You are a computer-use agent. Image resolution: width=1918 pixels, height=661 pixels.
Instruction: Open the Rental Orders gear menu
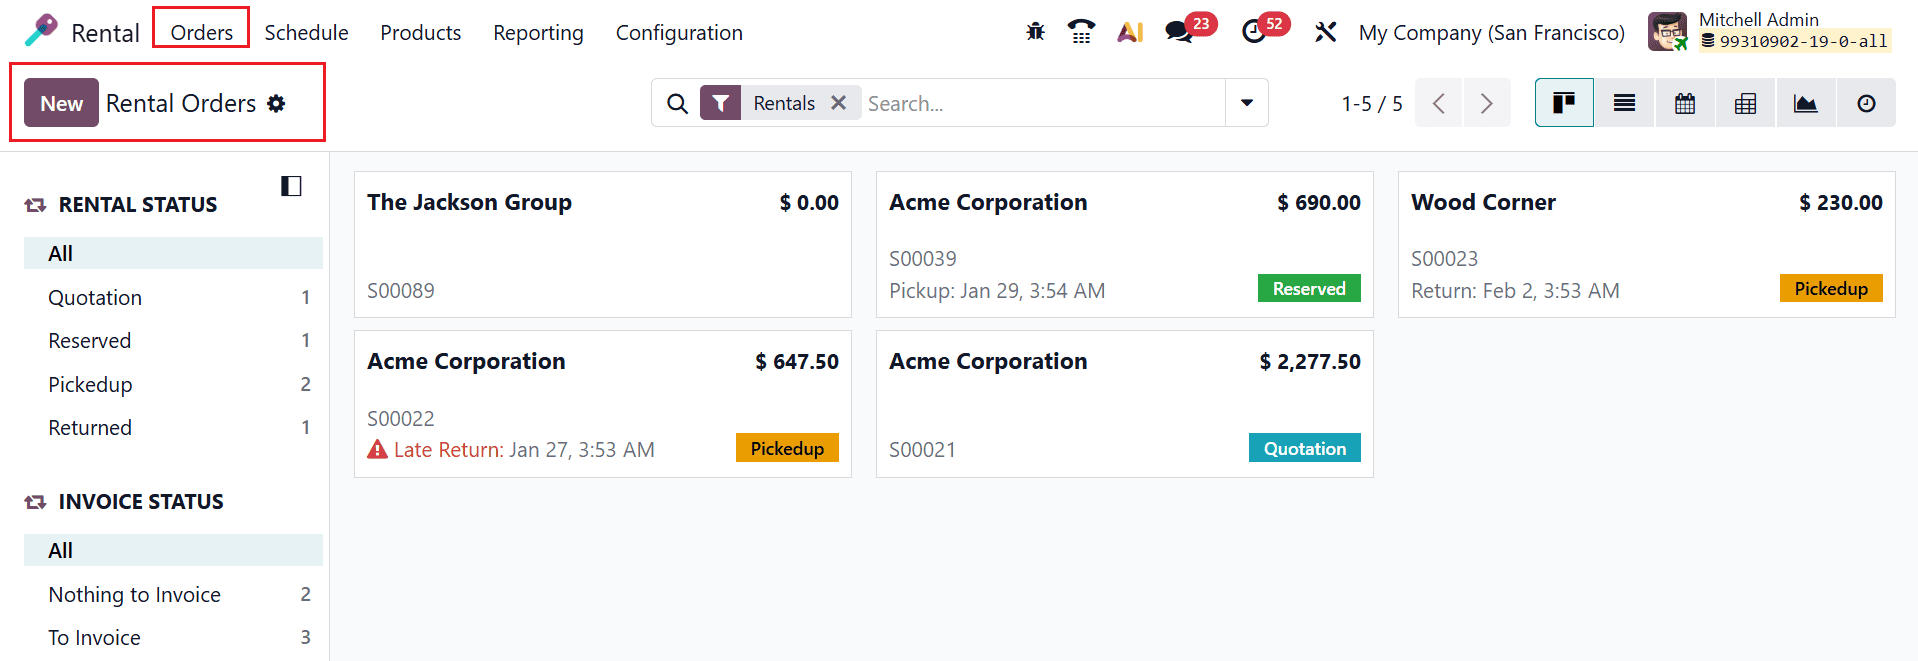[277, 103]
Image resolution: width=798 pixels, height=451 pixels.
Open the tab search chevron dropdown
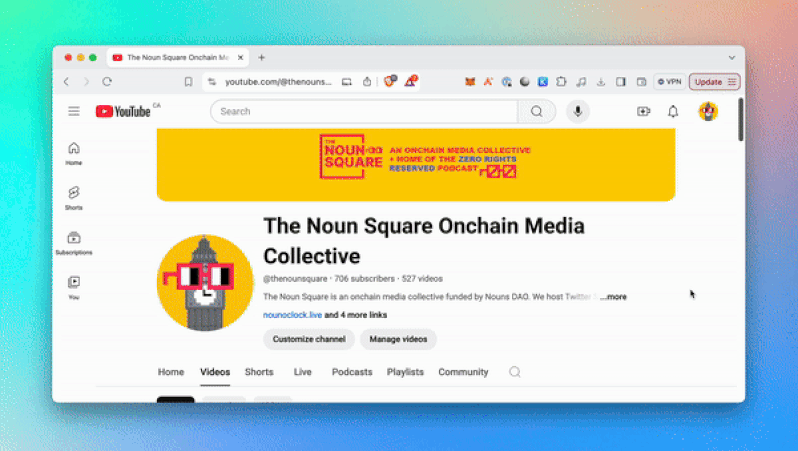point(731,58)
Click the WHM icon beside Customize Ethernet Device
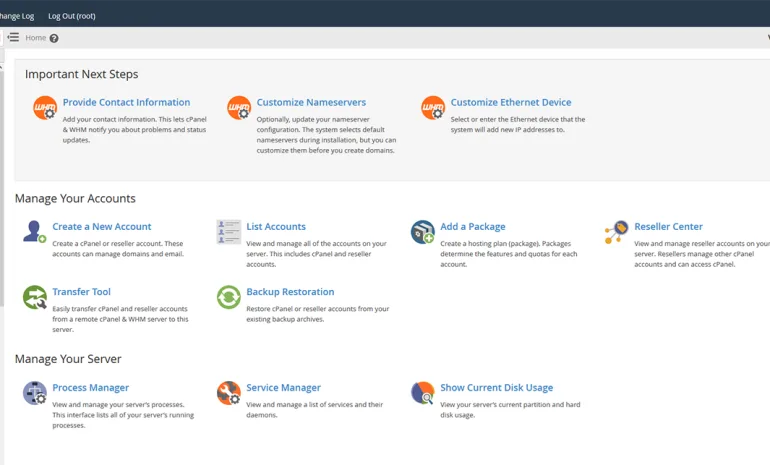770x465 pixels. coord(433,108)
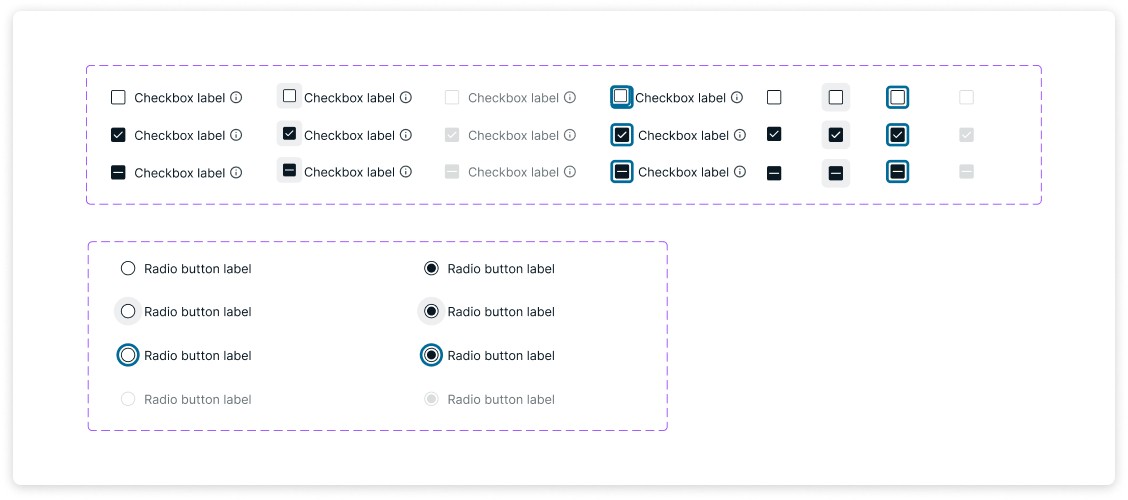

○ ○ ○

Instructions for the task:
Every line above is to be returned exactly, with its pictures removed.

Solution to the problem:
You are a computer-use agent. Image resolution: width=1918 pixels, height=661 pixels.
Instruction: Open the Rental Orders gear menu
[277, 103]
Image resolution: width=798 pixels, height=451 pixels.
Open the tab search chevron dropdown
point(731,58)
Click the WHM icon beside Customize Ethernet Device
770x465 pixels. coord(433,108)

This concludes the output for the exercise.